“What is this, some kind of vacuum on steroids??!!” she demanded.
I couldn’t see her face, but from this end of the telephone line I could tell that she was not happy. “She” was the Director of Game Day Operations for an NHL franchise. She was looking at what had just arrived via courier from MacLean Sports Marketing.
My sports marketing agency had found a unique niche in the world of professional and semi-pro sports: we provided entertaining and revenue generating game day promotions. In this case what our new client had thought she had purchased was a prize cannon that would shoot t-shirts, or various other giveaways, into the stands. She wasn’t sure what she got.
We had recently branched out into providing this kind of product. We had sourced a Canadian supplier and began to sell their product. This was actually a new technology that was hitting the world of sports marketing. Prize cannons are old hat now, but 20 years ago they had not really been seen before.
Our manufacturer had developed a compressed air cannon, but admittedly it had some limitations. He was on the cusp of finalizing his CO2 powered model, but it wasn’t quite ready yet and did not have the safety approvals needed to be mass marketed. Our new client needed a cannon now, so we took a chance on the compressed air model.
It was a fail.
Our new client was utterly unimpressed and held nothing back in communicating her disappointment. I had no other gun I could give her – this was the best we had right now.
What could I do?
I figured I had 2 choices:
1. I could admit defeat, refund her money, walk away from the deal and live on in infamy in her negative word of mouth advertising. Not a good option for a start-up.

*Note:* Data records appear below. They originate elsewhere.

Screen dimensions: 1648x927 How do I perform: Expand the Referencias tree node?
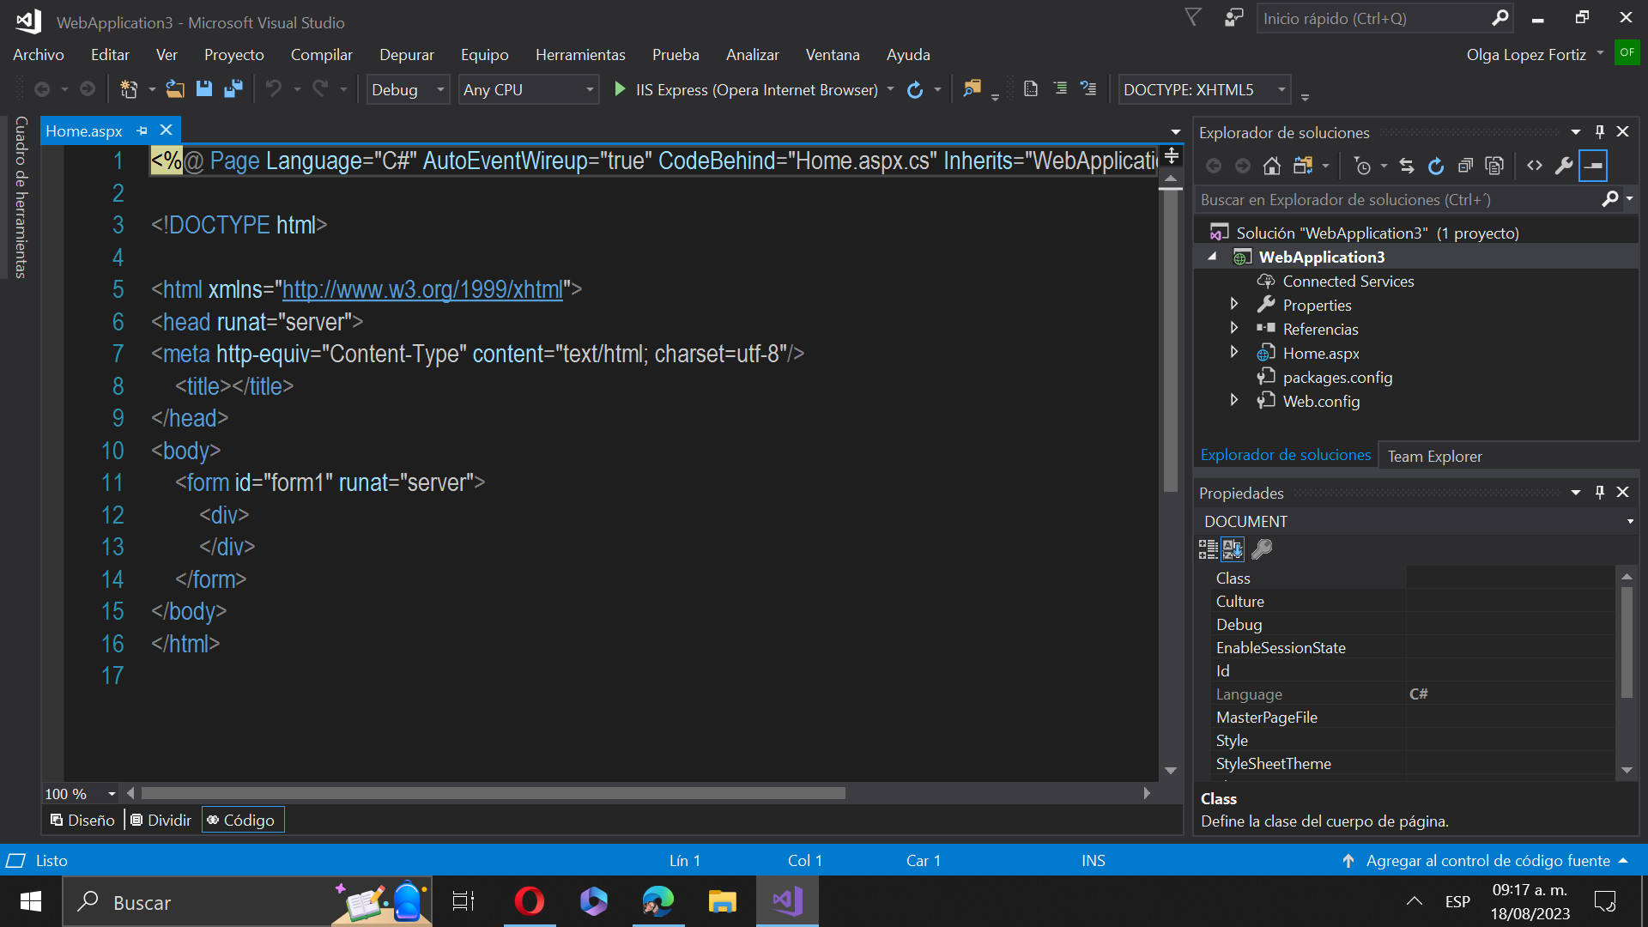pyautogui.click(x=1234, y=329)
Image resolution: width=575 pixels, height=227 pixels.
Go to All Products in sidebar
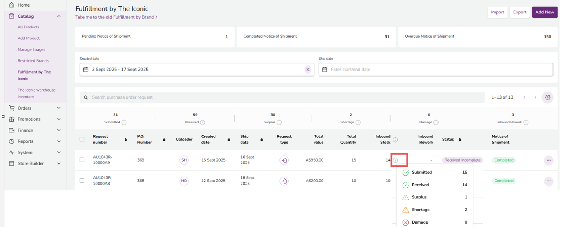tap(28, 27)

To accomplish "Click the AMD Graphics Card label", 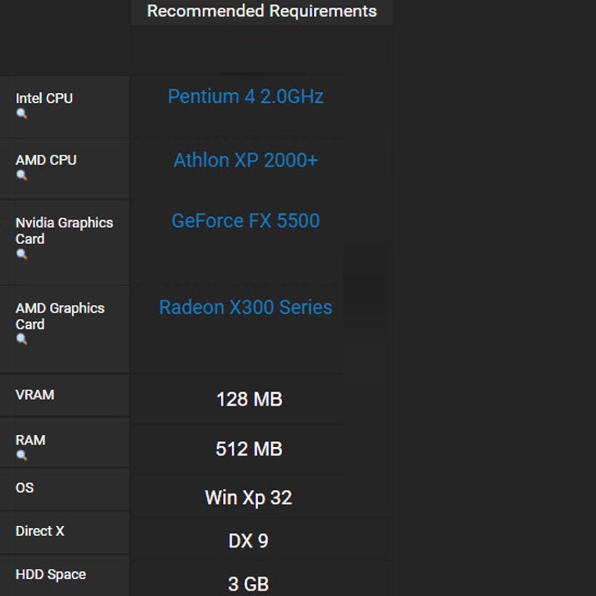I will point(60,316).

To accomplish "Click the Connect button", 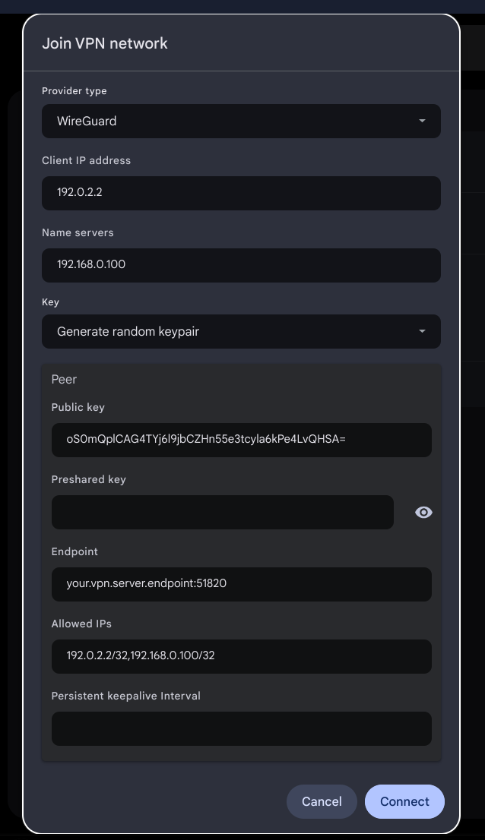I will (404, 801).
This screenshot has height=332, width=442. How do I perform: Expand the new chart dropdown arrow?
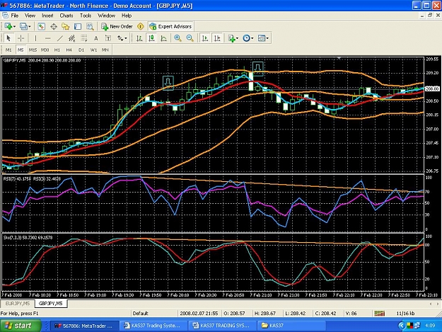click(x=15, y=26)
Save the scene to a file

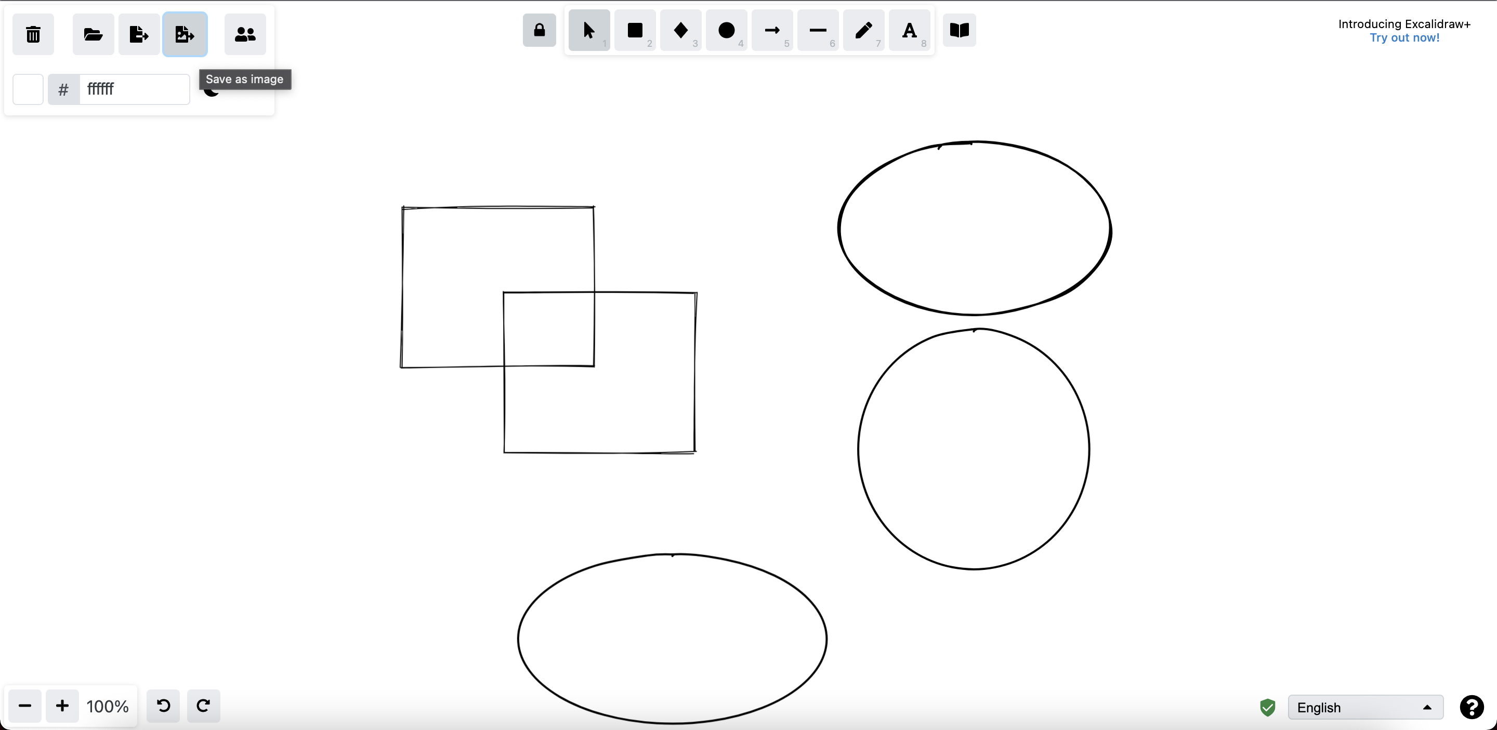[138, 34]
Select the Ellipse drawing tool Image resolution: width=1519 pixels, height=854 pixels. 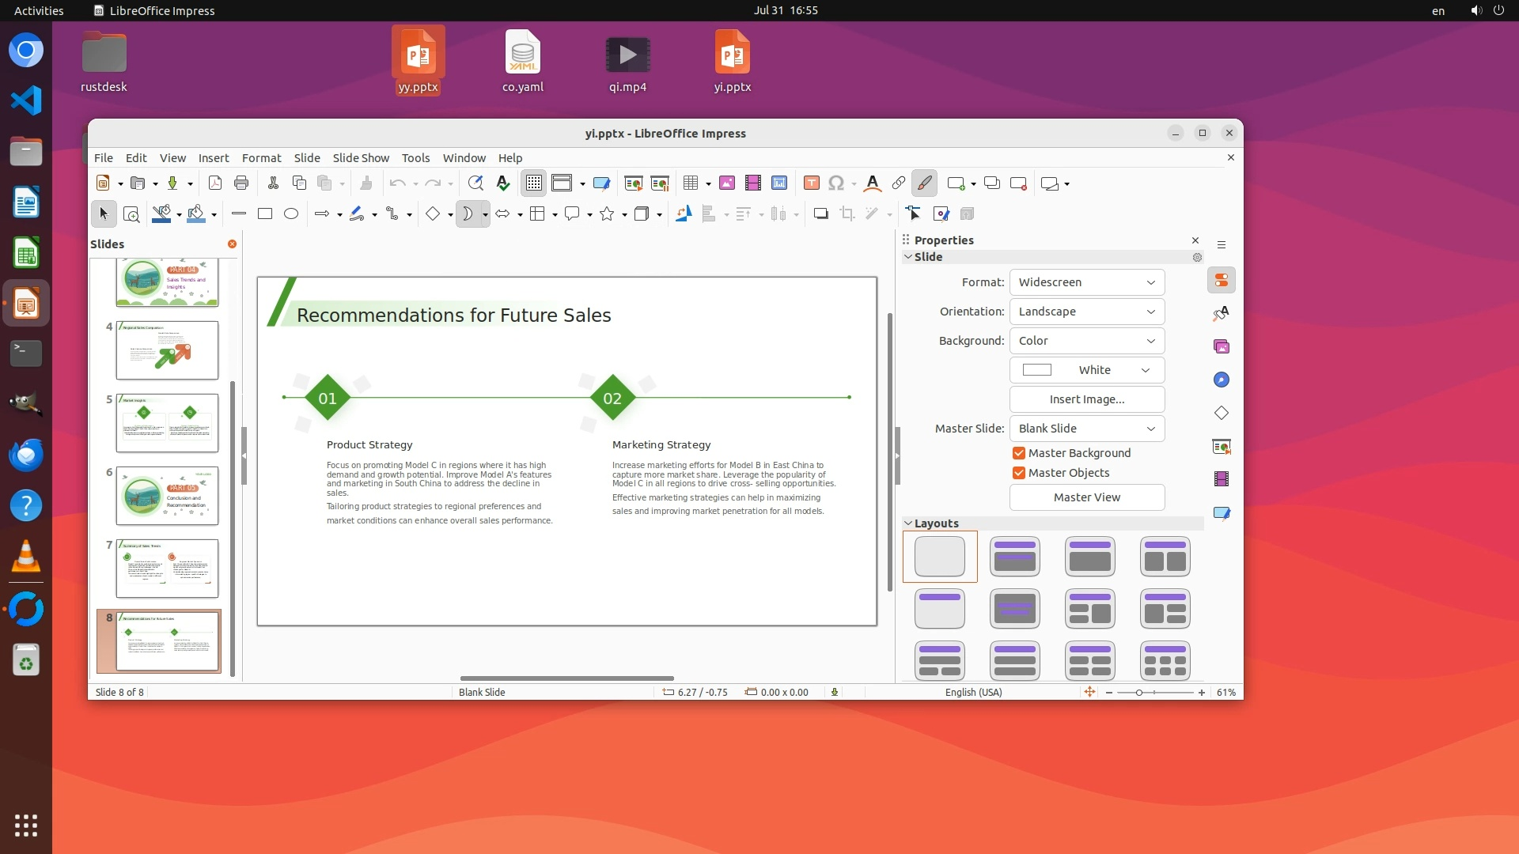291,214
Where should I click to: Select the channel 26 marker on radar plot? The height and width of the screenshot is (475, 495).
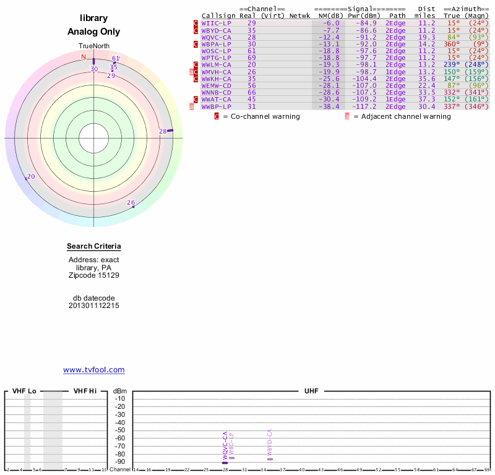tap(133, 206)

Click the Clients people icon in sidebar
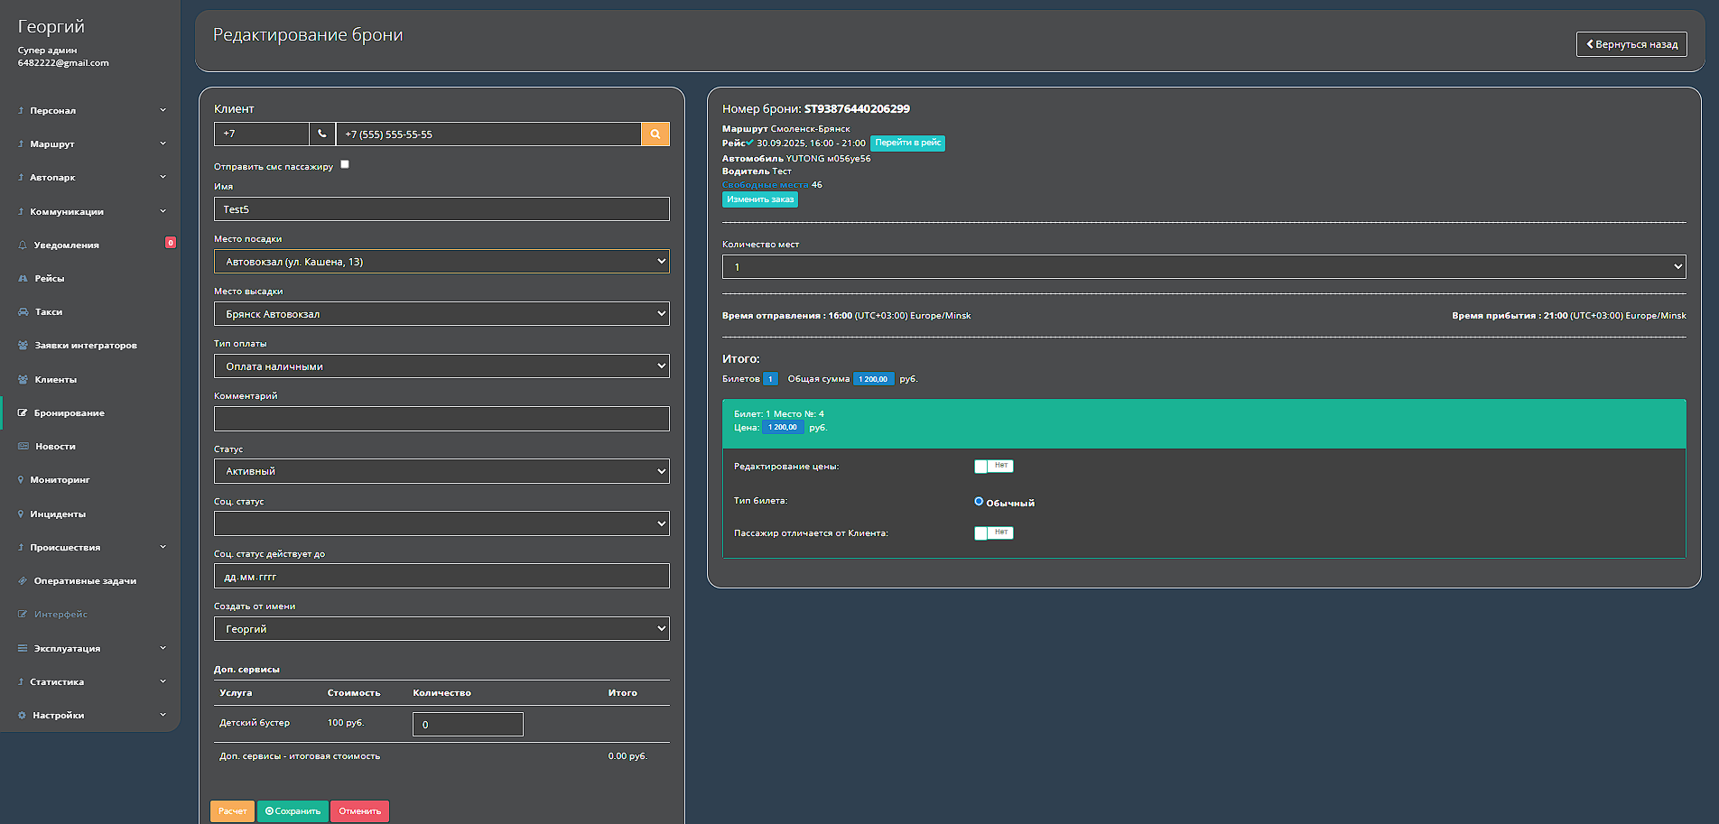(x=23, y=380)
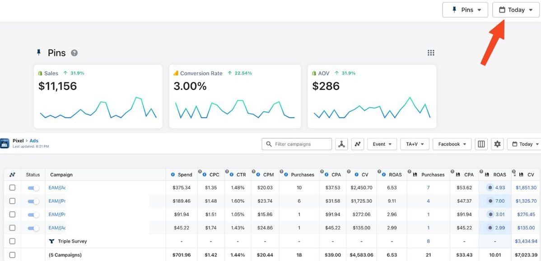Open the attribution model network icon
Viewport: 541px width, 261px height.
click(341, 144)
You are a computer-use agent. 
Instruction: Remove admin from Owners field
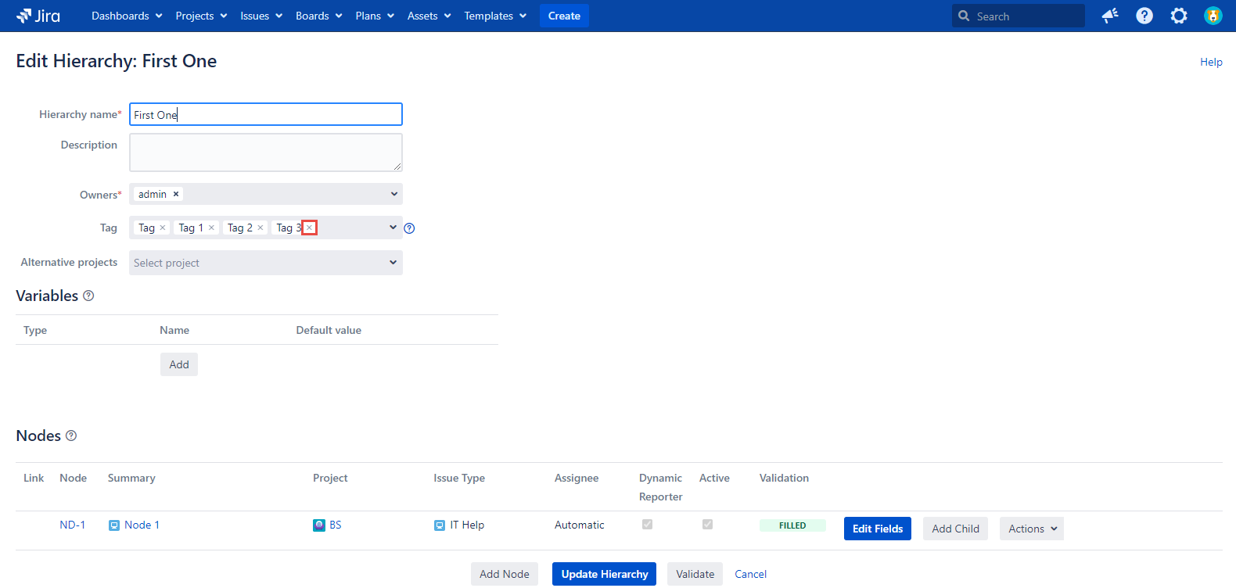tap(176, 194)
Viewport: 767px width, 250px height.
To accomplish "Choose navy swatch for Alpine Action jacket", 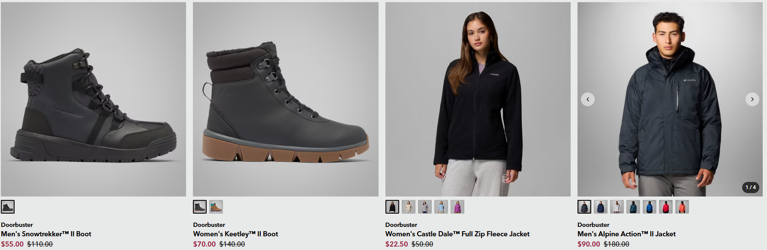I will tap(601, 207).
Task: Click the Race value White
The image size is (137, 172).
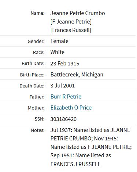Action: tap(58, 52)
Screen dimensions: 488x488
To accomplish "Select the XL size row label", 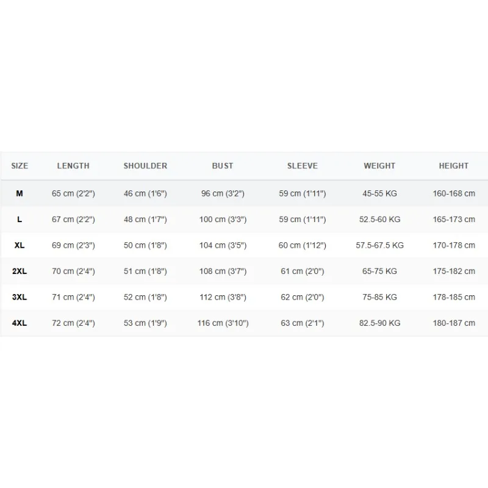I will tap(20, 245).
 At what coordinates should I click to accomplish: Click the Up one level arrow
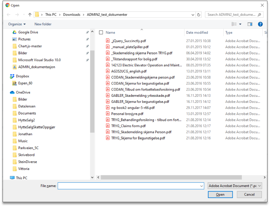[30, 15]
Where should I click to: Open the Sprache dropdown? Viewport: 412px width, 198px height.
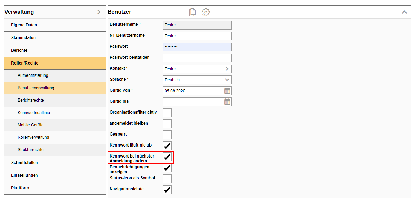tap(227, 80)
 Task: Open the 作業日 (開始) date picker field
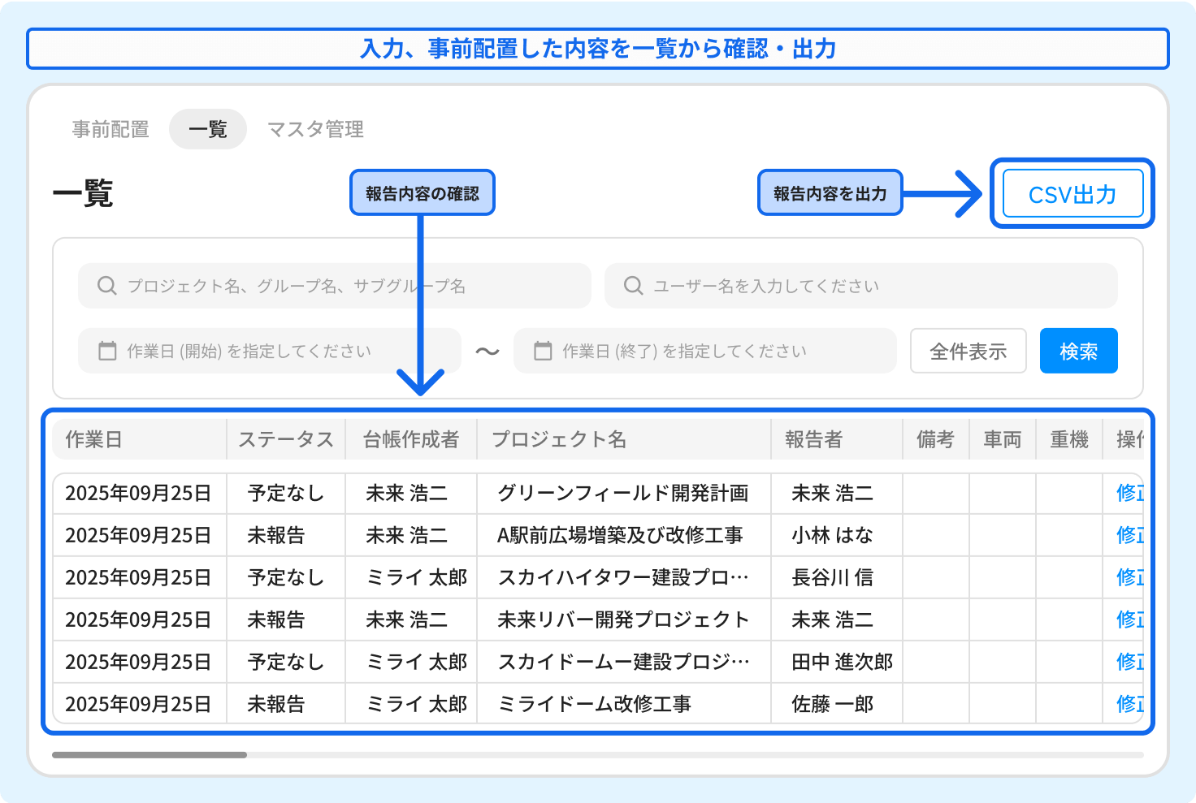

2. I could buy a CO2 powered prize cannon from a competitor to meet my customer’s needs. Then, at a later date when we had it perfected, I could present our CO2 gun.
I chose option #2.
I admitted to her that we had let her down. I owned the fact that the product was substandard. And I fixed the situation by shipping her the competitor’s gun the next day. Then I followed up with a check-in call to ensure everything was good, and I had a dozen white roses delivered to her with an apology and an expression of my gratitude for her choosing us as a vendor.
We won a customer, we won her loyalty, and we won a powerful advocate for us who actually opened doors to the other pro teams in her city.
In business you will not be mistake free. But what separates good companies from poor companies is how you fix your mistakes.
I was reminded of this recently while talking with Lucas Griffin, the owner of Secure-Rite Mobile Storage in Kelowna. Lucas informed me of their “Admit it. Own it. Fix it.” Philosophy. He knows they’re not always going to get it right, but they can ensure they take the initiative to fix their mistakes.
All their employees are taught about how important it is for them to admit their mistakes. If they have to hear about the mistake from their customer then someone hasn’t lived out their philosophy. When you make a mistake – admit it.
Then, own it. Don’t blame anyone or anything else. Own your actions that contributed to the mistake – don’t point fingers at anyone else. Any others involved will have to do the same.
Then, fix it. Do what needs to be done to make it right.
I don’t think any customer expects that your product or service will always be perfect. That is an unrealistic expectation. However, every customer has the right to expect that you will admit, own, and make right any mistakes you’ve made. Yet sadly, that can often be a rare occurrence.
If you want to wow your customers deliver a great product or service, and when you make a mistake quickly admit it – without them having to tell you – then own it and fix it.